Here, we present a straightforward approach to proving that the Peano form of the remainder, $h_k(x)$, approaches zero as $x\to a$. To that end, we proceed.

Let $f(x)$ be $k$ times continuously differentiable and let $h_k(x)$ be defined as

$$\bbox[5px,border:2px solid #C0A000]{h_k(x)=\frac{f(x)-\sum_{j=0}^k \frac{f^{(j)(a)}}{j!}(x-a)^j}{x^k}}$$

Then, applying L'Hospital's Rule successively $k$ times reveals

$$\begin{align} \lim_{x\to a}h_k(x)&=\lim_{x\to a}\frac{f(x)-\sum_{j=0}^k \frac{f^{(j)(a)}}{j!}(x-a)^j}{x^k}\\\\ &=\lim_{x\to a}\frac{f'(x)-\sum_{j=1}^k \frac{f^{(j)(a)}}{(j-1)!}(x-a)^{j-1}}{x^k}\\\\ \vdots\\\\ &=\lim_{x\to a}(f^{k}(x)-f^{k}(a))\\\\ &=0 \end{align}$$

Therefore, we find that

$$\bbox[5px,border:2px solid #C0A000]{f(x)=\sum_{j=0}^k \frac{f^{j}(a)}{j!}(x-a)^j+h_k(x)(x-a)^k}$$

where $\lim_{x\to a}h_k(x)=0$.

Answer 3

Do you understand that this is not always true? There exist infinitely differentiable function such that the Taylor series exist and converges for all x but not to the original function!
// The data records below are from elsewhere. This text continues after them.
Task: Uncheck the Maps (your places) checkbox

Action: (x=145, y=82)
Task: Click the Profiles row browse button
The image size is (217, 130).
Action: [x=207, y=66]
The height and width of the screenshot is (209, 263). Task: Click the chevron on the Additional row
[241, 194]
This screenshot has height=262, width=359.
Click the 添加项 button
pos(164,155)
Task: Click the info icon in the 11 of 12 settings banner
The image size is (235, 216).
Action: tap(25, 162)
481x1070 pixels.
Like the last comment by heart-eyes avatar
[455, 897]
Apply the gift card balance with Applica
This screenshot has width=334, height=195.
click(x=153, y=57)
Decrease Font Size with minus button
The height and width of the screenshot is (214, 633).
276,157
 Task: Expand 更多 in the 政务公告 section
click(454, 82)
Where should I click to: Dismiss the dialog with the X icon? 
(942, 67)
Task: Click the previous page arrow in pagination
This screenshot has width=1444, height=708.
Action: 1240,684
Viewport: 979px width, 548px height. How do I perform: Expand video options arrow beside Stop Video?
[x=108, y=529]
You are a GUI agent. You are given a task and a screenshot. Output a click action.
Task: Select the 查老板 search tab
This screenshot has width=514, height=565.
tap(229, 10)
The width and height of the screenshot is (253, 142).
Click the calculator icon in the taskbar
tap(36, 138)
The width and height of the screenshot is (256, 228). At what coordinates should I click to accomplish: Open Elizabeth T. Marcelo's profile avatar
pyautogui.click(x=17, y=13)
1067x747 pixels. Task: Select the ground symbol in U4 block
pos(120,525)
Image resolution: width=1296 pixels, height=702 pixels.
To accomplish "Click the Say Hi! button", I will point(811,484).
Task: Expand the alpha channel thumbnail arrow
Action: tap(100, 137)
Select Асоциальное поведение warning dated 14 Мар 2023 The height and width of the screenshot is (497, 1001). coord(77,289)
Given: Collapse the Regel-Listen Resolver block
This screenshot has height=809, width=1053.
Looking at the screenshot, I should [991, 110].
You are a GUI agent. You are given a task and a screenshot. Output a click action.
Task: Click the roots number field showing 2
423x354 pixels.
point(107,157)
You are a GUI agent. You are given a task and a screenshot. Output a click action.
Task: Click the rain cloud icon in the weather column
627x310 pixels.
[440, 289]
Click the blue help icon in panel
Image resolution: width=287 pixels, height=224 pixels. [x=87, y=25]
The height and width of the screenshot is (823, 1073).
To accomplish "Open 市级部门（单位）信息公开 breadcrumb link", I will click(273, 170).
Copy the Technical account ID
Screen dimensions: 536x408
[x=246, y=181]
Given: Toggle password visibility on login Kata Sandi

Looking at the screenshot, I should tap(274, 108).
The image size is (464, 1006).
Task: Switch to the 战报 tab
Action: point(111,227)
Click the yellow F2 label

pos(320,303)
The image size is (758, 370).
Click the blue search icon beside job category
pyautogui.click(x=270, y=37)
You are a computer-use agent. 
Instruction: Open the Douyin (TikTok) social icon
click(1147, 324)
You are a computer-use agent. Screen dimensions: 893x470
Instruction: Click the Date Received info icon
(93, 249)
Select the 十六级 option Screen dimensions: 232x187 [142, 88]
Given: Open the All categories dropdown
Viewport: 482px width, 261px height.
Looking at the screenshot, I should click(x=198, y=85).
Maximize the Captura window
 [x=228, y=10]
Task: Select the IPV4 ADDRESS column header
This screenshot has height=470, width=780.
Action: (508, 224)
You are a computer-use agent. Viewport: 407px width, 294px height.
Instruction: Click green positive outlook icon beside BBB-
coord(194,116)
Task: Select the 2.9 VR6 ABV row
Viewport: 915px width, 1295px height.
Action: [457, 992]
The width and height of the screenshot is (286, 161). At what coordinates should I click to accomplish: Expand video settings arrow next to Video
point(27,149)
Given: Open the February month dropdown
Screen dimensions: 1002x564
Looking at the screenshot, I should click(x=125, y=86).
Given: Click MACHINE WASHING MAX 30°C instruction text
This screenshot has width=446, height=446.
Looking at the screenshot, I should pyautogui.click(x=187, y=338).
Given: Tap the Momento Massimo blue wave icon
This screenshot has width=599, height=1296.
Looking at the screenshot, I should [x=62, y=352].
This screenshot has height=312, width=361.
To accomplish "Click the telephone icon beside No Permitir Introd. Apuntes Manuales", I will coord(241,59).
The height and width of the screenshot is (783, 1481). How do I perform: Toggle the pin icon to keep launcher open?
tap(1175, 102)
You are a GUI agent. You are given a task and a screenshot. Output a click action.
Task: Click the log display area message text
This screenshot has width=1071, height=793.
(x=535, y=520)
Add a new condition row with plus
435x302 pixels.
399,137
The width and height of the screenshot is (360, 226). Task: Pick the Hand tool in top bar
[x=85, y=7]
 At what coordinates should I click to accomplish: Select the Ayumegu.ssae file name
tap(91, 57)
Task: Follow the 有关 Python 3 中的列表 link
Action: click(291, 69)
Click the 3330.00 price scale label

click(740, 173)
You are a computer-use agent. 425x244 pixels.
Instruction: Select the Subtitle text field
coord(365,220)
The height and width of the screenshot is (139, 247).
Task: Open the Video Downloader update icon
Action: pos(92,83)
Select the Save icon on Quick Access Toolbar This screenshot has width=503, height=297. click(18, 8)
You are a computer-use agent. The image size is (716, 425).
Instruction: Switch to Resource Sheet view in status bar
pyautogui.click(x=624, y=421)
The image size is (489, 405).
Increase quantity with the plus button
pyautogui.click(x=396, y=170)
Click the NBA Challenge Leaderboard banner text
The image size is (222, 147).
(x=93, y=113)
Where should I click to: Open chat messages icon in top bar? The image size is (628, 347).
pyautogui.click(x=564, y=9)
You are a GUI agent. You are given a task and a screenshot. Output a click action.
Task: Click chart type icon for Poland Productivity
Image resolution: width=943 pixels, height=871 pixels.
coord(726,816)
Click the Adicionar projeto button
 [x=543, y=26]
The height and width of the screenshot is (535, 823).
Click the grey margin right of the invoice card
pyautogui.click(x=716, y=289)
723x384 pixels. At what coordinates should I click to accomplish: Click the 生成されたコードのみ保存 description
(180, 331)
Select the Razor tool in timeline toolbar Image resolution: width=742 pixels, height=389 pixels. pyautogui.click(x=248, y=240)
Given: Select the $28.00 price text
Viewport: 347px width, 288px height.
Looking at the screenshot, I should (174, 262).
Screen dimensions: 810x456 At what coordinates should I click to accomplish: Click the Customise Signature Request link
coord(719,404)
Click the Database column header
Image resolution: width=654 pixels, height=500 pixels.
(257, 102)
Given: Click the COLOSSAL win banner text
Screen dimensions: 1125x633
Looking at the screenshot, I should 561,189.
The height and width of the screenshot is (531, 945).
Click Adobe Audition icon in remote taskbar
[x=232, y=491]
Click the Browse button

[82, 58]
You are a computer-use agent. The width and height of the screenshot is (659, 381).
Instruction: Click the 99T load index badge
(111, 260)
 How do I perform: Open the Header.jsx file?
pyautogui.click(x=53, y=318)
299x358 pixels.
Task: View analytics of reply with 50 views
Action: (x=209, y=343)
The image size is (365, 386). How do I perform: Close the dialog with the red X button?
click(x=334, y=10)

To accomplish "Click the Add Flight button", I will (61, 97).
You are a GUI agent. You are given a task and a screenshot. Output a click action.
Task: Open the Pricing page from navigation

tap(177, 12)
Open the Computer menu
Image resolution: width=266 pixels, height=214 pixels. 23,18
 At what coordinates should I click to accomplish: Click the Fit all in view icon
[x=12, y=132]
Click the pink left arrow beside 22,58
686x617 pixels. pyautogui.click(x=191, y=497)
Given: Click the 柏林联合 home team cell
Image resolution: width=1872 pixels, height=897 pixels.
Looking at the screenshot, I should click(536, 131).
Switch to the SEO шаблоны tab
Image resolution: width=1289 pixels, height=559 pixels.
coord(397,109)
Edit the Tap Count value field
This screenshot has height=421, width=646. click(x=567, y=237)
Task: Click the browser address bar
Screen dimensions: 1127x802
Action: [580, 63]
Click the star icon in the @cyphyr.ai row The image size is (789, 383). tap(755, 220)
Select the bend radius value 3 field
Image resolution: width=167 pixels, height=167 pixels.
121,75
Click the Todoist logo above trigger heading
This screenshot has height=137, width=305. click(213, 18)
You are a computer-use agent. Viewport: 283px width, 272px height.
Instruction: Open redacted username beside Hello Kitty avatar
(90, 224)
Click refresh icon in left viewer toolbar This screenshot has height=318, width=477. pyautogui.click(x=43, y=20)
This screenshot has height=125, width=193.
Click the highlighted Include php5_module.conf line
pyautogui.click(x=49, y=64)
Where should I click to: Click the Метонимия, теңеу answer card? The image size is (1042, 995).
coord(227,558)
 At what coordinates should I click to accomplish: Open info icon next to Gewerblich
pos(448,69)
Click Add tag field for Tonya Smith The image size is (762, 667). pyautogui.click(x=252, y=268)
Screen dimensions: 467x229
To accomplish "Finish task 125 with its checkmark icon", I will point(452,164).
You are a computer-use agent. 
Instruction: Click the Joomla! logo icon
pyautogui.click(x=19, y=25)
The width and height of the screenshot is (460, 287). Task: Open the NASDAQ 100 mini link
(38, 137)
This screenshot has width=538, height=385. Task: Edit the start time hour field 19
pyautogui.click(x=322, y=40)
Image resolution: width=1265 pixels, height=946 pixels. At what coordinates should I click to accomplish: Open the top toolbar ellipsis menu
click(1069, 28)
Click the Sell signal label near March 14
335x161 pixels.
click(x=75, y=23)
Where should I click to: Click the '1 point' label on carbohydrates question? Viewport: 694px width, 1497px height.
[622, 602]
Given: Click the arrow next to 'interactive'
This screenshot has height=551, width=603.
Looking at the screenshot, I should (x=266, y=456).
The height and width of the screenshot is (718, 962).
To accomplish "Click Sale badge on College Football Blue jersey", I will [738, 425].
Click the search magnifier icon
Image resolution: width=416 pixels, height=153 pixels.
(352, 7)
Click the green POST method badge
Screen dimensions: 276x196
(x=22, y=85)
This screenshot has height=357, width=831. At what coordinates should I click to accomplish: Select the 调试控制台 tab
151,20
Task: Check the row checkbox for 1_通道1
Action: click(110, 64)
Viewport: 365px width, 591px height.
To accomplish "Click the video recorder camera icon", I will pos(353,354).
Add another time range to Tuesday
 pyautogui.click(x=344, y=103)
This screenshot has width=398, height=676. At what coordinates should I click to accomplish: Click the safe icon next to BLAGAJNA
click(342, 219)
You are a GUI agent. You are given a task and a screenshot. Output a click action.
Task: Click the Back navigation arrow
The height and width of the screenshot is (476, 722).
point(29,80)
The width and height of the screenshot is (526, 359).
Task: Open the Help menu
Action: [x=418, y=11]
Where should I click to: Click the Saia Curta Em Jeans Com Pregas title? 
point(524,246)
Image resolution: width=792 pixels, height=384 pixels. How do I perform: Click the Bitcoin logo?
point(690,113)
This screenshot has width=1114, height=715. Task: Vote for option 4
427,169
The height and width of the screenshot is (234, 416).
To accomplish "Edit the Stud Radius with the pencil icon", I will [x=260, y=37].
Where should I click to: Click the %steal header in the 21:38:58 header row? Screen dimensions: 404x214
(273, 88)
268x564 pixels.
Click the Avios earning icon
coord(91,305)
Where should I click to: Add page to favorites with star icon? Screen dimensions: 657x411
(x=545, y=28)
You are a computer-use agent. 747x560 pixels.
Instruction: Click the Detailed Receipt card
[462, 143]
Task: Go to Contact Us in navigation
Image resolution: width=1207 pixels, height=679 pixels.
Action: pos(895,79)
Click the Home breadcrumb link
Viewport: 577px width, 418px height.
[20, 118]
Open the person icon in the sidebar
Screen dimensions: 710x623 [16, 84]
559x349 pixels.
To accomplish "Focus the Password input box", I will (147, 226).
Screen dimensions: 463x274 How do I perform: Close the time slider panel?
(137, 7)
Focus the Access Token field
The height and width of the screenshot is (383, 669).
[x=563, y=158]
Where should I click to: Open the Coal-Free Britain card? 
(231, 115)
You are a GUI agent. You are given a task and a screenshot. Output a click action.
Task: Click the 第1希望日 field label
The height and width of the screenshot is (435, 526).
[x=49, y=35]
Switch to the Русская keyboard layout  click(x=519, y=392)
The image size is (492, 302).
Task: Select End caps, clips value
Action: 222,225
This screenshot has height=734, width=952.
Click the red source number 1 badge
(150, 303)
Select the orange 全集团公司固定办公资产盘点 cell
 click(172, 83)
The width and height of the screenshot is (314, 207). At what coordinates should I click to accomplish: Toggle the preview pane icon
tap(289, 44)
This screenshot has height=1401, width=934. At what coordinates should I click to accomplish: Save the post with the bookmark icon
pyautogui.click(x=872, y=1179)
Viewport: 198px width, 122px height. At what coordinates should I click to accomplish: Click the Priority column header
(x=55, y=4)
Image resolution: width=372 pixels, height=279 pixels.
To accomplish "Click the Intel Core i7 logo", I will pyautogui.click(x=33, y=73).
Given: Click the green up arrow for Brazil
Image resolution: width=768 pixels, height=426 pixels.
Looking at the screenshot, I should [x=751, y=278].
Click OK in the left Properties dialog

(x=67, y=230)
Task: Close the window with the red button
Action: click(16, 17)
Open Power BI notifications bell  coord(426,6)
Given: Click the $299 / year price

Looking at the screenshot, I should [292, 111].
$f(x)= e^{-\frac{1}{x^2}}$ if x is not 0, f(0)= 0, is such a function. It is not difficult to show that every derivative is $e^{-\frac{1}{x^2}}$ times a polynomial in x, so every derivative has value 0 at x= 0. That is, the Taylor's series, evaluated at 0, is identically 0 but the function is clearly not always 0.